1. Fraud or deception. There is a distinct line between deception and creativity, and they really have nothing to do with each other. There are well-known photographers who set up entire scenes, much like movie sets -- the scene itself is totally artificial -- but this is ALWAYS known to the buyer or the viewer. There is no deception involved; quite the contrary. The underlying vibration to *this* discussion seems to be, "Is it all right to represent something as naturalistic if I've moved a plant or a hill, changed the light, added a person, etc." The answer to that, IMHO, is No. Saying that "art is art, and the object stands on its own" is tap-dancing around the central problem of deception. If your creation is so good, why not take credit for it? If you can only sell it, or get acclaim of some sort, by claiming that it's a natural depiction when it isn't, then, you've crossed an ethical line. This has nothing to do with art; this has to do with honesty. IN some ways, among honest people, this conversation wouldn't even be taking place -- *of course* you disclose the genesis of the work; it's automatic. No need for a discussion. But...we're having the discussion, aren't we?
2. There are some implicit arguments about art, which seem to refer especially to painting. But painting and photography are wildly different from one another. With painting, there was never any question among sophisticated viewers -- meaning anybody interested in painting -- about objectivity. All paintings are interpretations. There are no exceptions. Recently, The Online Photographer published a group of fine portraits taken by a man who stood outside fast-moving trains and shot a high speed camera at the train windows. As he noted, he couldn't see the people he was shooting, and they really couldn't see (be aware) of him -- everything was moving too quickly. It occurred to me after reading that story, and looking at the photos, that you could put a camera on a tripod and hook it to a sound-responsive trigger, and get the same shots. There need be no human involvement whatever, in the capture. That's *never* the case with a painting, and it never can be. So, in a sense, photos can be objective in a way painting can never be. The various manipulations of "straight" photography seem to me quite minor compared to anything done in painting -- and not only minor, but well-recognized as manipulations by anyone with even the most cursory acquaintance with photography. Nobody thought the sky was black but the hills were white in Ansel Adams photos; nobody thought the deer were really fuzzy in Caponigro's "Running White Deer." Those things were all recognized as artifacts of the photo process. The difference with Photoshopped works is that sometimes even the experienced viewer *can't* tell if a photo's been manipulated. But the fact that a photo has been manipulated is crucial: you're no longer looking at a more-or-less good representation of an actual scene. In fact, you don't know what you're looking at. You have no guarantees whatever -- not even a guarantee that the creator took any of the photos associated with the work; as far as you could tell, they might all come from stock agencies.

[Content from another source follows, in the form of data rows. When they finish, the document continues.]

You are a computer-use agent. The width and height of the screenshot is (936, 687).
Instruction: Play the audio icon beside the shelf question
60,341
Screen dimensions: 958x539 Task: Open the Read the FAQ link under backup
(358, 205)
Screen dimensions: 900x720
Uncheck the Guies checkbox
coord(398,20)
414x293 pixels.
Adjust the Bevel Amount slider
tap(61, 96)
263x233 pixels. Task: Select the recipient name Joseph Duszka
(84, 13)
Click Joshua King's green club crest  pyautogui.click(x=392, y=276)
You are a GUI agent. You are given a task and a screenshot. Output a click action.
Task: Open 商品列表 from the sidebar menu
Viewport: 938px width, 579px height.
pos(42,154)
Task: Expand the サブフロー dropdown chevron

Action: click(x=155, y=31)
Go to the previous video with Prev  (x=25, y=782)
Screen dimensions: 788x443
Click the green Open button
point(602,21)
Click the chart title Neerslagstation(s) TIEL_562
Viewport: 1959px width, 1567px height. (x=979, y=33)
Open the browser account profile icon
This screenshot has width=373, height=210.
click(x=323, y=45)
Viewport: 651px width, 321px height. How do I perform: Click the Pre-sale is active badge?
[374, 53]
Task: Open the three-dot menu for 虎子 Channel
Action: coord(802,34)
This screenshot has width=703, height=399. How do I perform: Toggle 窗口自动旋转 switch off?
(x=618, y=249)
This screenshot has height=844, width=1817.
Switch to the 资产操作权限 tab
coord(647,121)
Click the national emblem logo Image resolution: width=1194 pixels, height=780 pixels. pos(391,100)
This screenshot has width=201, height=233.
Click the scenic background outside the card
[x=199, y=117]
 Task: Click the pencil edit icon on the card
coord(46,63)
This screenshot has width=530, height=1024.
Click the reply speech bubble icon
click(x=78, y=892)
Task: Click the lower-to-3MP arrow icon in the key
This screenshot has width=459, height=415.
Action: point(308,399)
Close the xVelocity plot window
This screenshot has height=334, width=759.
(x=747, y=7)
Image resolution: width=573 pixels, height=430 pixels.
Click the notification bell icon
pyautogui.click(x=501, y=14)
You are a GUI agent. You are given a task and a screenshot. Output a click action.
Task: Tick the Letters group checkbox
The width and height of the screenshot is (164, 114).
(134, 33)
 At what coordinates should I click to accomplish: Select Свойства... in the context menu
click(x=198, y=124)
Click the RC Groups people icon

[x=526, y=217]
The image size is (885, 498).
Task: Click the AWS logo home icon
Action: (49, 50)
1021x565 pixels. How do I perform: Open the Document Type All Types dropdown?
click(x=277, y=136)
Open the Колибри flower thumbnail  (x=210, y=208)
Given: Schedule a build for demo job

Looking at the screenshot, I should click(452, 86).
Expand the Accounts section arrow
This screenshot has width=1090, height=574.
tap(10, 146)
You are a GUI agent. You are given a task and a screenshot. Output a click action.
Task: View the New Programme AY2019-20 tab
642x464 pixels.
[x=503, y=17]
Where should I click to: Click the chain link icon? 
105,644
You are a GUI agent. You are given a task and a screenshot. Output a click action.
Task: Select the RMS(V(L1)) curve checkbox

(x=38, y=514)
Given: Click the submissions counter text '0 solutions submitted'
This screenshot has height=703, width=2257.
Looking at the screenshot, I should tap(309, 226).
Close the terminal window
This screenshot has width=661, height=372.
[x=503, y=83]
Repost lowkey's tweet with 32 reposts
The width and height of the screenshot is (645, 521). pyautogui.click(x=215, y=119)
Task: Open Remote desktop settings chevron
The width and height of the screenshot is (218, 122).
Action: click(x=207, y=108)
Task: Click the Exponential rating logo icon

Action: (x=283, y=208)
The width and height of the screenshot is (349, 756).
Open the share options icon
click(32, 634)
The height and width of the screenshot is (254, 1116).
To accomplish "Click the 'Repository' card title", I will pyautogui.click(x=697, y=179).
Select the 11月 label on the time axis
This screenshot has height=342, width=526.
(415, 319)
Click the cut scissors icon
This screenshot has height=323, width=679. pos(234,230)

3. In this current latest example, we see sunlight being placed on a non-sunny hillside. Or, maybe it is sunny, but underexposed, and he created the shadow. No way to tell. Did he create the sunshine, or the shadow? But you know what it reminds me of, in either case? The kitschy paintings of Thomas Kinkade, the "Painter of Light," who recently relieved us of his corporeal existence. In fact, I'd suggest that virtually all manipulations like this are automatically kitsch, because they are designed to evoke emotions based on a rather cynical manipulation, just as Kinkade's warm orange fireplace-glows in snow-bound cozy country houses did. What would we think of the present photo if it was entitled, "County Hillside with Artificially Added Warm Glow to Make You Feel Good?"
4. I think photography has a strong tendency toward naturalism, and anyone who messes with that tendency better know precisely what he/she is doing. On the other hand, there's an entire world that welcomes that tendency to naturalism, with the simple difficulty that the world is hard to represent in a way that is both natural and contains the aesthetic qualities needed to make a snapshot into "art." I know it can be done, because I've seen it. But rarely.